A história analisada pelos juízes ilustra bem a situação de quem acaba caindo nesse limbo jurídico. A britânica Lorraine Allen foi condenada a três anos de prisão pelo assassinato do seu filho de quatro meses. A condenação foi baseada em laudo médico que apontou como causa da morte do bebê danos cerebrais comuns em crianças que são sacudidas com violência. Depois que Lorraine já tinha cumprido a pena, novo laudo médico colocou em dúvida a causa da morte do bebê. Ela recorreu à Corte de Apelação e a condenação foi anulada. Como a pena já tinha sido cumprida, o Ministério Público não pediu novo julgamento.
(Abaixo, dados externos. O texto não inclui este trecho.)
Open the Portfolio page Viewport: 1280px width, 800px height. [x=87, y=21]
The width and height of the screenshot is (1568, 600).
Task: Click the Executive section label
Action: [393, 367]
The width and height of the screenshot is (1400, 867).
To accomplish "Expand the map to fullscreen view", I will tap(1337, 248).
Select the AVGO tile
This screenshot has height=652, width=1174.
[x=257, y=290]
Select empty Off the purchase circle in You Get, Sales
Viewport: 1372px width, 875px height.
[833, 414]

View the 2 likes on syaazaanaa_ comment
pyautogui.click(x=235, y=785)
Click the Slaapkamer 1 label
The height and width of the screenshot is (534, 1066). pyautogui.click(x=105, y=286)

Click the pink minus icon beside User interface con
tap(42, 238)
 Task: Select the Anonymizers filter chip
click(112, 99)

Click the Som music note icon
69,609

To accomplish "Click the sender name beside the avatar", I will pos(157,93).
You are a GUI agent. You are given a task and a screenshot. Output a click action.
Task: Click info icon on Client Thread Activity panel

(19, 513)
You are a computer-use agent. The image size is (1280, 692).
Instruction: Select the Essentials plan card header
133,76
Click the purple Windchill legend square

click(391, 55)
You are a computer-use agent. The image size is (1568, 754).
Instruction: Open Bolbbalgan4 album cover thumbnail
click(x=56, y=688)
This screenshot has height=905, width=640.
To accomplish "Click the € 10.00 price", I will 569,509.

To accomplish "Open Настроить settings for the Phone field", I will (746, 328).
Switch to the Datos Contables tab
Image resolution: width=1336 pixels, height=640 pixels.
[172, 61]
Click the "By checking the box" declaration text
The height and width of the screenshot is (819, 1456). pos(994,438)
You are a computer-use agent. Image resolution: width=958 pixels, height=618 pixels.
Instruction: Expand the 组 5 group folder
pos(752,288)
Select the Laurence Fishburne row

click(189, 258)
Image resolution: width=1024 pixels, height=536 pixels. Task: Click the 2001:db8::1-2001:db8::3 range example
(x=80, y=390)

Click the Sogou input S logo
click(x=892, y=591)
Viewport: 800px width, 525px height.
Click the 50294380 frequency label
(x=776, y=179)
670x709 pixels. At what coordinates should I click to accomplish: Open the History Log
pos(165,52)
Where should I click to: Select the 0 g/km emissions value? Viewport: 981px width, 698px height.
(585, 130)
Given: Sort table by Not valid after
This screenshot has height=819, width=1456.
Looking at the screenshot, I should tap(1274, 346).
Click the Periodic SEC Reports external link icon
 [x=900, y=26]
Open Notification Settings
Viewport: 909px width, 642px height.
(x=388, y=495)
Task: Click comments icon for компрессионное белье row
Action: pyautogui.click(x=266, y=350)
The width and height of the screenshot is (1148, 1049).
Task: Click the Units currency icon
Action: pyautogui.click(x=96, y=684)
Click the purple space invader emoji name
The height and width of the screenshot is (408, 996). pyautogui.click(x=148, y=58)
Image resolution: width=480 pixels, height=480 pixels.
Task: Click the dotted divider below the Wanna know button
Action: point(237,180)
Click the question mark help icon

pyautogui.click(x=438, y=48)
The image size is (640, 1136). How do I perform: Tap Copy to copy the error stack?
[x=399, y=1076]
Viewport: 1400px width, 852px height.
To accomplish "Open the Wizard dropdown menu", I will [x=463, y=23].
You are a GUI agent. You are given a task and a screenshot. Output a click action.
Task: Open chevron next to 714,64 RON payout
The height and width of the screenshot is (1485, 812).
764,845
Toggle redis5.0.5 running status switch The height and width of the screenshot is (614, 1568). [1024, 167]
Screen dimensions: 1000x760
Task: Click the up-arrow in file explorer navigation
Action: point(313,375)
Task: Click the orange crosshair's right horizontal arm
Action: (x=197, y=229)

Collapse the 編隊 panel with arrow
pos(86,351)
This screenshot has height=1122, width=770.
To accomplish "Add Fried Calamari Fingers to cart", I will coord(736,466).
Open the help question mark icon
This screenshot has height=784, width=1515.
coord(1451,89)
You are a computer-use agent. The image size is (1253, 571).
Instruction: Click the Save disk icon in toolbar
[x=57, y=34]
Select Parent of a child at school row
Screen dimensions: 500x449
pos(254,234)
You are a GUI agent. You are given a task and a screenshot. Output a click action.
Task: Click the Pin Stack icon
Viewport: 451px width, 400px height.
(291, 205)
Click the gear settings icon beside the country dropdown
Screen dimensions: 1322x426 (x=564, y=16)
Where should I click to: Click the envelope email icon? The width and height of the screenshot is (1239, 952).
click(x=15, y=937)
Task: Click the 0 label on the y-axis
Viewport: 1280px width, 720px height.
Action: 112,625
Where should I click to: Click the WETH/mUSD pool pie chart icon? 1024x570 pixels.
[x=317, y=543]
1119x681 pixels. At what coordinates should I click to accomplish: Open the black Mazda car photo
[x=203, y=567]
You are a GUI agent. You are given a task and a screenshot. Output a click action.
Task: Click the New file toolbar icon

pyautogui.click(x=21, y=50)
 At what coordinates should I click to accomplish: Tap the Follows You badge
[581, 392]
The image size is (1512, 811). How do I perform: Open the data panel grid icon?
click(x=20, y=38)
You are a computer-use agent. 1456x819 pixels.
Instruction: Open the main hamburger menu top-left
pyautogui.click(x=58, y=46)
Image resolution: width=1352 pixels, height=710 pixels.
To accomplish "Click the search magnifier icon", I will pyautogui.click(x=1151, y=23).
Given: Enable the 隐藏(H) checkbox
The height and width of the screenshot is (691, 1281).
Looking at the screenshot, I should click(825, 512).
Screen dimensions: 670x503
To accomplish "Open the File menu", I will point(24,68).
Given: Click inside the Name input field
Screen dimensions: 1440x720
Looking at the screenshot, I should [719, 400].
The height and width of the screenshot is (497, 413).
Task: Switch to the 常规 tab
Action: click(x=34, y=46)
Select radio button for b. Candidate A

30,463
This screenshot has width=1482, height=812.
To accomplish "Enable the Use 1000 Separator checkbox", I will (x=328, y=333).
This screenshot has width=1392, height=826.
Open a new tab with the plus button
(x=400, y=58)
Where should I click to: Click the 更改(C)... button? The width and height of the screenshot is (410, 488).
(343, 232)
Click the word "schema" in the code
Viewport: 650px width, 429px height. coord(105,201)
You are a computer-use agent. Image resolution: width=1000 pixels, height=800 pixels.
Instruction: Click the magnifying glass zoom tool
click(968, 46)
Tecnicamente, ao suspender o julgamento que condenou Lorraine, o que a Corte de Apelação fez foi absolvê-la da acusação. A britânica começou uma nova batalha na Justiça para receber indenização por danos morais, alegando que foi vítima de erro judicial. Fracassou em todas as instâncias por não se encaixar em nenhuma das definições britânicas de erro judicial.
Até recentemente, depois de ter sua condenação anulada, o réu precisava provar sua inocência para ser considerado vítima de erro judicial e ter direito à indenização. Em maio de 2011, a Suprema Corte do Reino Unido anunciou o que foi considerado pelos advogados como um dos julgamentos mais importantes da história do país. O tribunal decidiu que, para receber indenização do governo, não é mais preciso comprovar inocência. Os julgadores da corte máxima britânica ampliaram o conceito de erro judicial para abranger também os casos em que a Corte de Apelação anula a condenação do réu porque surgiram provas que, se tivessem sido apresentadas no julgamento, o corpo de jurados não teria decidido pela condenação.
O caso de Lorraine não se encaixou nesse novo conceito de erro judicial porque a Corte de Apelação considerou que, com o novo laudo médico, havia uma possibilidade de que o júri a absolvesse da acusação. Mas, sem essa certeza, não havia como reconhecer que ela era uma pessoa inocente condenada por erro da Justiça.
Para a Corte Europeia, tanto a lei como a Justiça britânica estão de acordo com a Convenção de Direitos Humanos. Os juízes europeus explicaram que a absolvição de Lorraine aconteceu por motivos formais. A Corte de Apelação não analisou o mérito, mas apenas a possibilidade de um eventual veredicto diferente. De acordo com a corte europeia, caberia ao júri — e só a ele — analisar a inocência ou culpabilidade de Lorraine. Sem um novo julgamento, ela não tem como ver sua inocência reconhecida e não tem direito a se declarar vítima de erro judicial.